20(R)-25-methoxyl-dammarane-3β,12β,20-triol (25-OCH₃–PPD, AD-1) is a dammarane ginsenoside that is isolated from Panax notoginseng. The present study aimed to explore its anti-pulmonary fibrosis (PF) effect in vitro and in vivo. L929 cells were treated with 10 μg mL⁻¹ lipopolysaccharide (LPS) to establish a PF model in vitro and mice were administered with 3.5 mg kg⁻¹ bleomycin (BLM) by endotracheal intubation to establish a PF model in vivo for investigating the anti-PF effect and its potential mechanism. The results demonstrated that AD-1 reduced the injury, extracellular matrix (ECM) buildup and α-smooth muscle actin (α-SMA) protein expression levels of L929 induced by LPS. Oral administration of AD-1 downregulated the expression of interleukins (such as IL-1β, IL-6 and IL-18), increased the expression of superoxide dismutase (SOD) and glutathione (GSH), reduced the lung coefficient and the content of hydroxyproline (HYP), and mediated the Bax/Bcl-2 protein ratio and P-p53, β-catenin and SIRT3 expression in the lung tissue of mice.

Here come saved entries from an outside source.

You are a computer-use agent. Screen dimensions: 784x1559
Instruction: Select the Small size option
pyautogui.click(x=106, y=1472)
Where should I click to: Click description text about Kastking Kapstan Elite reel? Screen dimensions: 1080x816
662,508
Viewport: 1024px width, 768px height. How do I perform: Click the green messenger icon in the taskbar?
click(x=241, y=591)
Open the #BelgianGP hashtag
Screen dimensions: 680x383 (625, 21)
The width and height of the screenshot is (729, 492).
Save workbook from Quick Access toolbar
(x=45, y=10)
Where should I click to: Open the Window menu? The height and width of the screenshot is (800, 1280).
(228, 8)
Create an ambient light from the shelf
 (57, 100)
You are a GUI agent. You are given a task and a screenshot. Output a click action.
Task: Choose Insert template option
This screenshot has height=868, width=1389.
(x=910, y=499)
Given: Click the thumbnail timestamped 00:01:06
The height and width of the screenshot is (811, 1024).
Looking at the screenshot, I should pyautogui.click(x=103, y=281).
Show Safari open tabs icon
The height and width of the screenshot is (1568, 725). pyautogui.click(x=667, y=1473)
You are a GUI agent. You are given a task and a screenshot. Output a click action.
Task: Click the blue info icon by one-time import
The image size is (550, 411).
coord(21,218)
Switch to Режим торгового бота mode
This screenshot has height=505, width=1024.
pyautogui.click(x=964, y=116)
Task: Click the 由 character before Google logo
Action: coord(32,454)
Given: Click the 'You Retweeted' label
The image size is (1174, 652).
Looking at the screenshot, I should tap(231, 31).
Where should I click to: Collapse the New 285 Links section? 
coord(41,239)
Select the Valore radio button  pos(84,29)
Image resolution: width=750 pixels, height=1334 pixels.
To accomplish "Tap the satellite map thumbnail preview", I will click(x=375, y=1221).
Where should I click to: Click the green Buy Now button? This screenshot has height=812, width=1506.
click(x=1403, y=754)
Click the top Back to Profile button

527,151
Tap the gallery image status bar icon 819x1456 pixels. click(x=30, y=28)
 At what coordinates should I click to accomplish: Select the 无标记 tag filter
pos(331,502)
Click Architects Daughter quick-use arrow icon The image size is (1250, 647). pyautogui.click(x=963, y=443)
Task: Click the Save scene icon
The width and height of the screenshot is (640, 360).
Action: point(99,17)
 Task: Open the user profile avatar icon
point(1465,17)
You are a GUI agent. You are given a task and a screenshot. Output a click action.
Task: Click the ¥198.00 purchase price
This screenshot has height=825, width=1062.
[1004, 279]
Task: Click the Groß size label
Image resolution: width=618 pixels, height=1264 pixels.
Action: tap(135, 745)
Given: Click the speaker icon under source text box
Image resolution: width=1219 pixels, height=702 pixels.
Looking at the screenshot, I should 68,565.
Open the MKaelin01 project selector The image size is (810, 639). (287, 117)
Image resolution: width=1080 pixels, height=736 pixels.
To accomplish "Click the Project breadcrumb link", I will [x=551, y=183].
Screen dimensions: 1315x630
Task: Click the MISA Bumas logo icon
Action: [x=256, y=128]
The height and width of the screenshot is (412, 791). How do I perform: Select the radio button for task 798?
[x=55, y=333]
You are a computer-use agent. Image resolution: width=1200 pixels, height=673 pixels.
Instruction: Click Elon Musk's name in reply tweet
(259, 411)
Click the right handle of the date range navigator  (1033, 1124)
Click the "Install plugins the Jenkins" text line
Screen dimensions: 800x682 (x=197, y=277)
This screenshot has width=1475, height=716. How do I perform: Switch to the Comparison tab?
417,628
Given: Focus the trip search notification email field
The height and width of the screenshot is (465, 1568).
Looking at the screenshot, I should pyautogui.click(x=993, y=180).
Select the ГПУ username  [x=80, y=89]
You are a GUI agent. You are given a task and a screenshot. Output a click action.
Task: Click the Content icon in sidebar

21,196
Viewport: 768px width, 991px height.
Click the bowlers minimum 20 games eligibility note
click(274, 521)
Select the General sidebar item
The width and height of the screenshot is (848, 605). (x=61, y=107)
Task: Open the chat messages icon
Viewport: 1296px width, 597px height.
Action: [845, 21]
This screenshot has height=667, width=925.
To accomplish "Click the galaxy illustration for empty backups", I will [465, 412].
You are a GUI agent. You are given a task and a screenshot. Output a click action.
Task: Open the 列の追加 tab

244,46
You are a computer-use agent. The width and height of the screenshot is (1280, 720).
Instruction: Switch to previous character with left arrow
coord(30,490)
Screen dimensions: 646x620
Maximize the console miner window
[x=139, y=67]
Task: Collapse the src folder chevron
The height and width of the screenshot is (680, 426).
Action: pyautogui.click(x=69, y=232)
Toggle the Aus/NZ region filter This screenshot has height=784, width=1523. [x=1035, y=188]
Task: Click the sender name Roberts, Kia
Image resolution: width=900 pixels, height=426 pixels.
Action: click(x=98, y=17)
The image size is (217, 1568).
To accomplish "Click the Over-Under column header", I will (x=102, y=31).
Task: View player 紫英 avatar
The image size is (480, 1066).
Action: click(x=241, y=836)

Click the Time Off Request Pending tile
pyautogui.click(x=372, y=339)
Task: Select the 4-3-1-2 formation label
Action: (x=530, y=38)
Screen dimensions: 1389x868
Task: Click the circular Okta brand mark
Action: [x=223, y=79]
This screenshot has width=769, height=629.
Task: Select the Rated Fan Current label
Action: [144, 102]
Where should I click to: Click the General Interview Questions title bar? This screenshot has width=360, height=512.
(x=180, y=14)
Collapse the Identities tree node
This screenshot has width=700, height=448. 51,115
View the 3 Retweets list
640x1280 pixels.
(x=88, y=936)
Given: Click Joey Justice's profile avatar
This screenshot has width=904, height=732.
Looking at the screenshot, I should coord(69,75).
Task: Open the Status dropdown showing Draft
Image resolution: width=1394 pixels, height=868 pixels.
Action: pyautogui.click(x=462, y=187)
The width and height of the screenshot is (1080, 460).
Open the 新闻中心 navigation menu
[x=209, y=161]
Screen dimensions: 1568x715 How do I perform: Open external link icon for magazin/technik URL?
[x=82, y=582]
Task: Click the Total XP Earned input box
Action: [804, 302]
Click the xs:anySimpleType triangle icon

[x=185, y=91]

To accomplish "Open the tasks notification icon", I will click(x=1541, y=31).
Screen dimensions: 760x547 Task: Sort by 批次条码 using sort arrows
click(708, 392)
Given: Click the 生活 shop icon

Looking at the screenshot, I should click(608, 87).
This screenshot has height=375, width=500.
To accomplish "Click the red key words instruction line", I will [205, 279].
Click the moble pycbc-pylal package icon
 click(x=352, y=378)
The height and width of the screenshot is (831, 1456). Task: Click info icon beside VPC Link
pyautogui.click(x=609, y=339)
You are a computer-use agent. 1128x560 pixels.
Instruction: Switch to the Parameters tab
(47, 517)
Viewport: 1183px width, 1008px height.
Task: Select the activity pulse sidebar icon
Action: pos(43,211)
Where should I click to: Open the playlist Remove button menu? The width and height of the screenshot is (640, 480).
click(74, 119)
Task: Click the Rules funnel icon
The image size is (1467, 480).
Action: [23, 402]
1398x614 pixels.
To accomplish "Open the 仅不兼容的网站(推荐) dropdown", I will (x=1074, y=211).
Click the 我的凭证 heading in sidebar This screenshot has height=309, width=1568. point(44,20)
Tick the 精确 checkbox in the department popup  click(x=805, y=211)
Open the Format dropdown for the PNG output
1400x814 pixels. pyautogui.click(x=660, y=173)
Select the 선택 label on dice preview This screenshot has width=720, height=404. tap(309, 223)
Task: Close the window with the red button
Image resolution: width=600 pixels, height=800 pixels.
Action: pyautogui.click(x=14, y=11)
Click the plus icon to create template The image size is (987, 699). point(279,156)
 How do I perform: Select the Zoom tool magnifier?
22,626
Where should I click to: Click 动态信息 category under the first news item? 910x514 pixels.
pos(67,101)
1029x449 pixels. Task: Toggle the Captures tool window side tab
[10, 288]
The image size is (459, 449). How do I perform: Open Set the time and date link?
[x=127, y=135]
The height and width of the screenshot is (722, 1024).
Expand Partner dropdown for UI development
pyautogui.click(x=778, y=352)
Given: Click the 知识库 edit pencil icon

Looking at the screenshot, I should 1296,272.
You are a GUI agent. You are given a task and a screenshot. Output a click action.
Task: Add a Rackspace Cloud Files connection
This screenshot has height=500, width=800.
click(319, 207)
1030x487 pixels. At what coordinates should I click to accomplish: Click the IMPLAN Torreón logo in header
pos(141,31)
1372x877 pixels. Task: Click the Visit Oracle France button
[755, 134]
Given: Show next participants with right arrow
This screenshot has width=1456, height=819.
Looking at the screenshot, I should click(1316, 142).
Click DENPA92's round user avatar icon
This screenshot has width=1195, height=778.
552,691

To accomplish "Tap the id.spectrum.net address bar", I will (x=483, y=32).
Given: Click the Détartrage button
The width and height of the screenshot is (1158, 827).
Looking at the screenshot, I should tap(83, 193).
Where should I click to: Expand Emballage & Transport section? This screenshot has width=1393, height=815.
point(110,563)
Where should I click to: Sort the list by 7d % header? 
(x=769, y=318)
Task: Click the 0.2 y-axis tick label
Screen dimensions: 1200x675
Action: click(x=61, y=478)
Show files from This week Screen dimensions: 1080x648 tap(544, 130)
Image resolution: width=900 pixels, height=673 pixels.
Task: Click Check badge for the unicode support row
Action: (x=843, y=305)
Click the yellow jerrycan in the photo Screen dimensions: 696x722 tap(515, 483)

Furthermore, AD-1 inhibited the expression levels of TGF-β1, TIMP-1 and α-SMA and reduced inflammatory cell infiltration and collagen deposition in the lung tissue of PF mice. These results indicated that AD-1 could alleviate PF both in vitro and in vivo, and the underlying mechanism may be related to the decrease in ECM deposition and inflammation, the enhancement of antioxidant capacity, and the mediation of lung cell apoptosis and the TGF-β1/TIMP-1/α-SMA signaling pathway, which provide a theoretical basis for the rehabilitation treatment of PF.